Labor
Computing for backwages of piece-rate workers can be difficult because the NLRC needs to determine the varying degrees of production and the number of days worked by each worker. This is in accordance to Article 101 of the Labor Code, which mandates the Secretary of Labor to regulate the payment of wages by results, including pakyaw, piecework and other non-time work through time and motion studies or in consultation with workers’ and employers’ organizations.
In the 2019 case of Ramiro Lim & Sons Agricultural Co., Inc. v. Guilaran (G.R. No. 221967, February 06, 2019), the Supreme Court re-affirmed the method that should be used in computing the backwages of piece-rate or pakyaw workers.
The general rule is that the amount of backwages of piece-rate workers is based on rates determined through time and motion studies performed by the DOLE or submitted by the employer to the Secretary of Labor for approval. In the absence of such studies, wage rates of piece-rate workers must be based on the applicable daily minimum wage determined by the Regional Tripartite Wages and Productivity Commission.
In this case, the employer failed to prove the agreed amount of payment for work on pakyaw basis and that the Secretary of Labor approved such rate.
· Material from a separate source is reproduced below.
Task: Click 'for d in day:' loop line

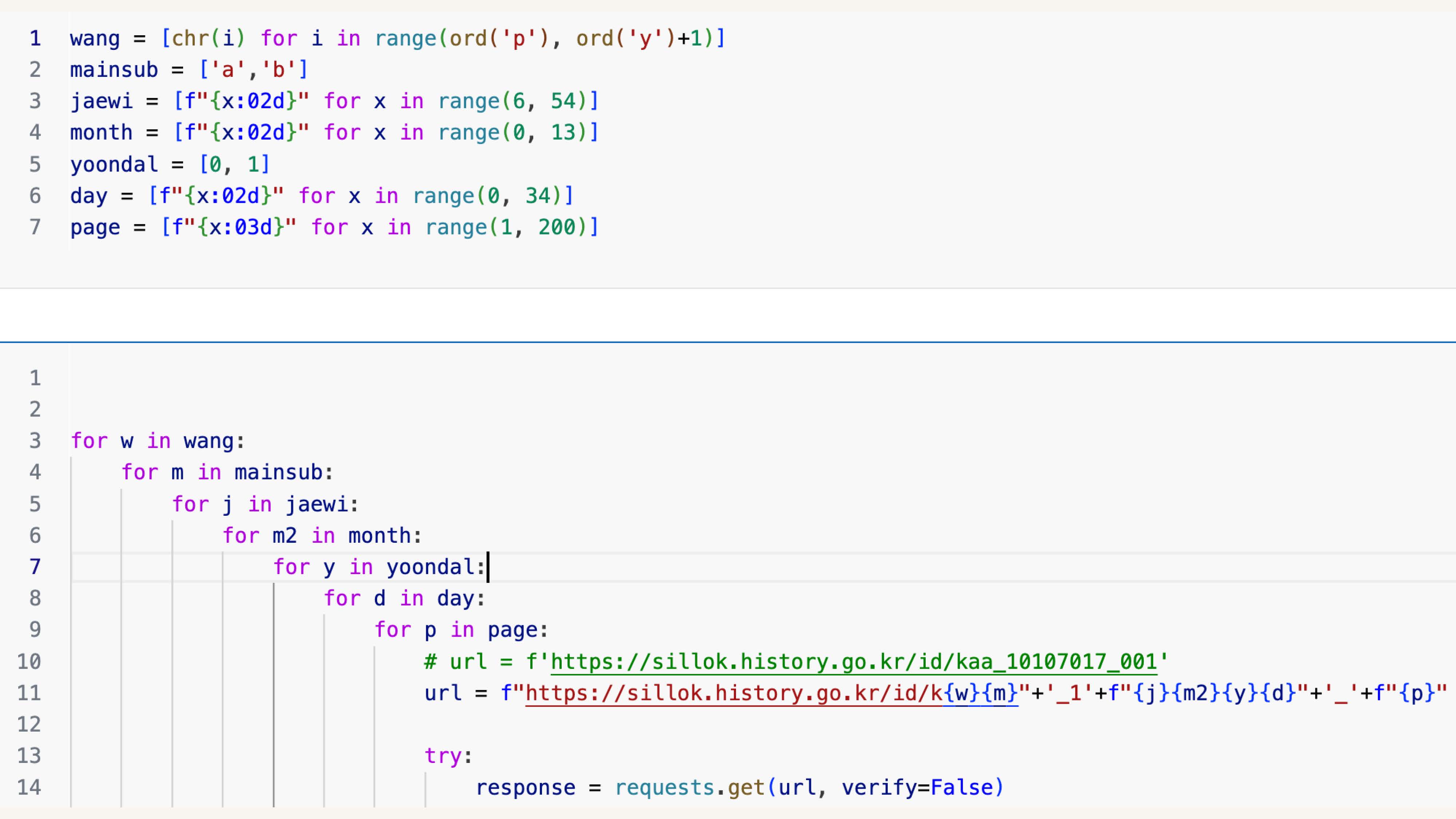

Further, the employer failed to prove that most of the piece-rate workers rendered service for less than one month per year. Since the employer failed to discharge its burden to show the agreed rate with the employees for work rendered for one month and as approved by the Secretary of Labor, the presumption based on jurisprudence that the season of sugar cane industries lasts for six to eight months prevailed. Unless an employer adduces by competent evidence the agreed amount of payment for work on pakyaw basis as approved by the Secretary of Labor, the amount awarded to the piece-rate workers will be based on Minimum Wage Orders and periods established under jurisprudence.